「ほっ」と。キャンペーン

ブログトップ

アマノジャクはこう考える

岩波講座3冊目

 順番に読み始めた岩波講座日本歴史の近現代シリーズが3冊目に入りました。頭痛、痛風と体調不良に邪魔されてはいますが、読むスピードはずいぶん早くなってきたような気がします。配列が政治史、社会経済史、外交史、教育史などどの巻もオーソドックスなものとなっているため歴史の流れがつかみやすくなっています。こういう学術専門書を読んだ感想としては実に品のない表現をしますが、近代日本の政府は特に朝鮮半島に対してはずいぶんひどいことをしているなというのが実感です。韓国併合を合法で対等な条約による併合と言う人がいますが、その歴史的経過を知れば「強権的、謀略的な暴力を背景にした」ものであるのは疑いのないものだと思います。小学校の歴史において教えるべき人物に陸奥宗光や小村寿太郎らがいますが、彼らを学習指導要領がどう教えろと言っているのかを知ると暗澹たる気持ちになってしまいます。あと、あれほど政府が自信を持って「我が国固有の領土」と言ってきかない尖閣や竹島も歴史的経過を知れば知るほど「ムムム」という感じになってしまいます。「歴史を国家に都合の良い物語にしてはならない」との思いはさらに強くなった気がします。

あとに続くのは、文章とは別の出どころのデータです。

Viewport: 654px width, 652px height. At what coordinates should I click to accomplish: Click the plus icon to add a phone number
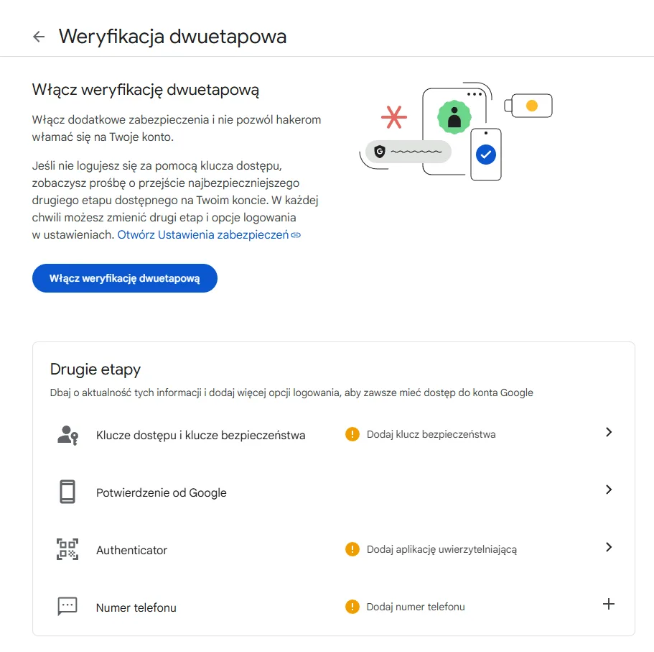(609, 605)
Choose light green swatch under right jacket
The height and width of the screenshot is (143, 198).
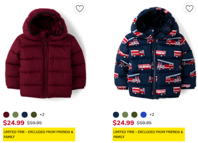coord(125,115)
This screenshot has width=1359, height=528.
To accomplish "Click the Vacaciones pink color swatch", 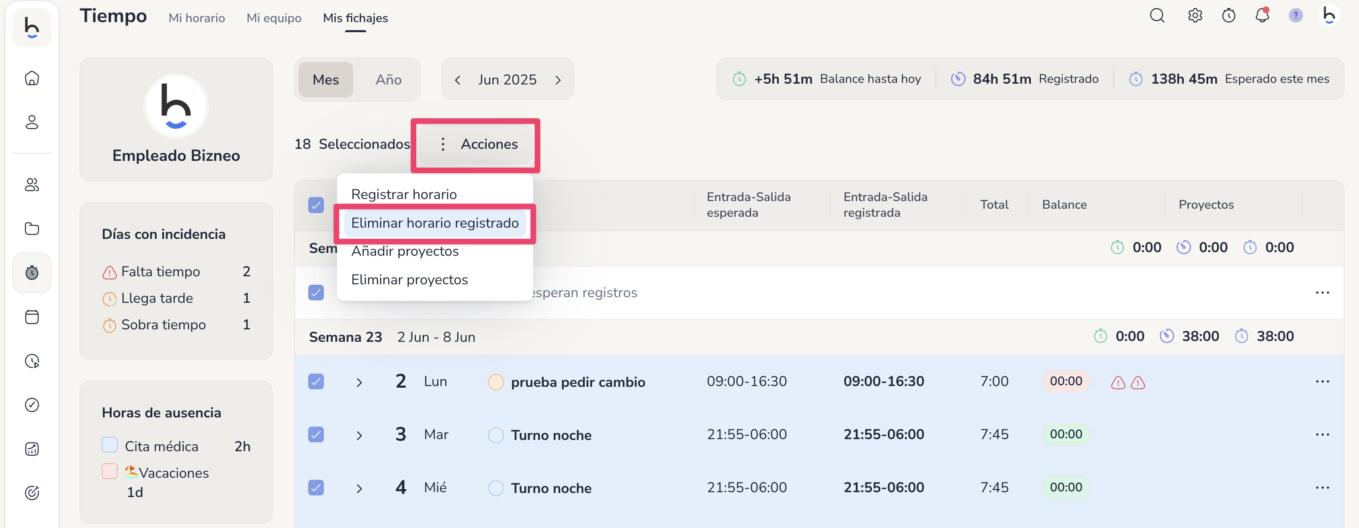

 そんな中でひとつだけ違和感のあった論文が地主制に関するものでした。日本の「家」制度を中心にした単独相続による地主制を、「信頼」にもとづく理想的な地主制であると賞賛しているような内容でした。門外漢なのでうまく反論できませんが、日本の地主制がそんなに「おめでたい」ものだったのかどうも信じがたいものがあります。

 第3巻は大正時代。目次には「大正デモクラシー」という言葉は見あたりませんでした。この時代の民衆運動、社会運動の位置づけもずいぶん変わってきたということでしょうか。夏季休業中に読み終わることができますでしょうか!まだまだ読みたい本がいっぱいあったんですけどね!